At what temperature should the room of the burn victim be kept in order to maintain a optimum body temperature?
approximately 85F [29.4C].
What intervention should be done by the nurse in order to prevent dryness of the eyes in a patient with facial burns?
Instillation of methylcellulose drops or artificial tears into the eyes provides comfort for the patient.
What intervention can be carried out for the hands and feet of a burn victim in order to keep them functional?
Hands and arms should be extended and elevated on pillows or in slings to minimize edema. Splints may need to be applied to burned hands and feet to maintain them in functional positions.
What is the number one pain medication of choice when treating burn victims?
I.V. Morphine

Other medications that can be used is I.V. Fentanyl, Hydromorphone, and Methadone.
Because of the likelihood of anaerobic burn wound contamination, what vaccination should be given to all burn victims?
Tetanus toxoid.
What are the names of a few common topical antimicrobial agents used to treat burn victims?
Some topical burn agents penetrate the eschar, thereby inhibiting bacterial invasion of the wound. *Silver sulfadiazine (Silvadene, Flamazine) and mafenide acetate (Sulfamylon) are commonly used.
Why is the use of systemic antibiotic avoided in burn victims?
Systemic antibiotics are not usually used in controlling burn wound flora because there is little or no blood supply to the burn eschar, and consequently, there is little delivery of the antibiotic to the wound.
What is the leading cause of death in patients with major burns?
Sepsis.

** In the case of a diagnosis of sepsis, although systemic antibiotics are avoided, they will be initiated in an attempt to destroy the invading microorganisms.
How long can silver-impregnated dressings (Acticoat, Silverlon, and Aquacel Ag) be left in place on burn victims?
Up to 3 days and in some cases longer.
What therapy is initiated to treat fungal infections in the burn victim's mucus membranes (mouth & genitalia)?
The offending organism is usuallly Candida albicans. Oral infection is treated with nystatin (Mycostatin) mouthwash. When a normal diet is resumed, yougurt or Lactobacillus (Lactinex) may be given by mouth to reintroduce the normal intestinal flora that has been destroyed by antibiotic therapy.
When does the acute phase occur with burn victims?
The acute phase begins with the mobilization of extracellular fluid and subsequent diuresis.
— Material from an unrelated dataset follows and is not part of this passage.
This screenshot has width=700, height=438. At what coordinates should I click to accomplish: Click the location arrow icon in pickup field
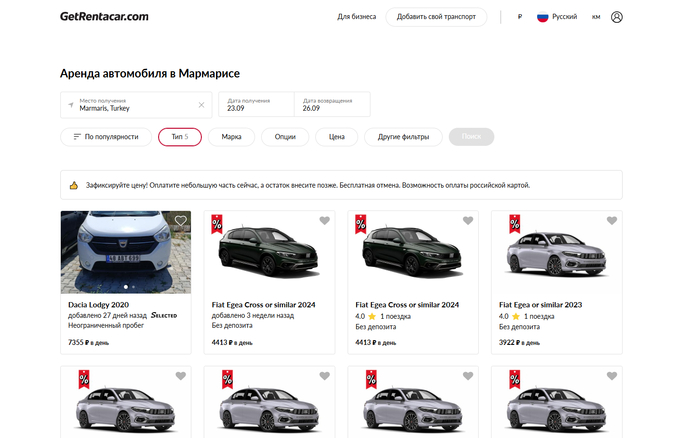[71, 104]
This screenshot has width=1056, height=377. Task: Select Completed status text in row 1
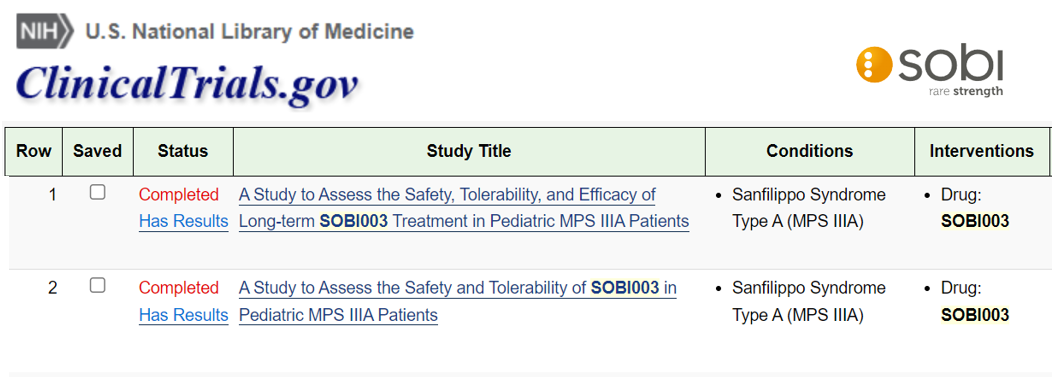179,195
This phase is concluded when the burned area is completely covered by skin grafts or when the wounds are healed. This may take weeks or many months.
What must occur if bowel sounds are absent in the burn victim?
An NG tube must be put in place.
Why does hyponatremia occur in burn victims?
It may occur due to lengthy hydrotherapy (bath water pulls sodium from open burn areas), excessive GI suctioning, diarrhea, and excessive water intake. Manifestation include weakness, dizziness, muscle cramps, fatigue, headache, tachycardia, and confusion.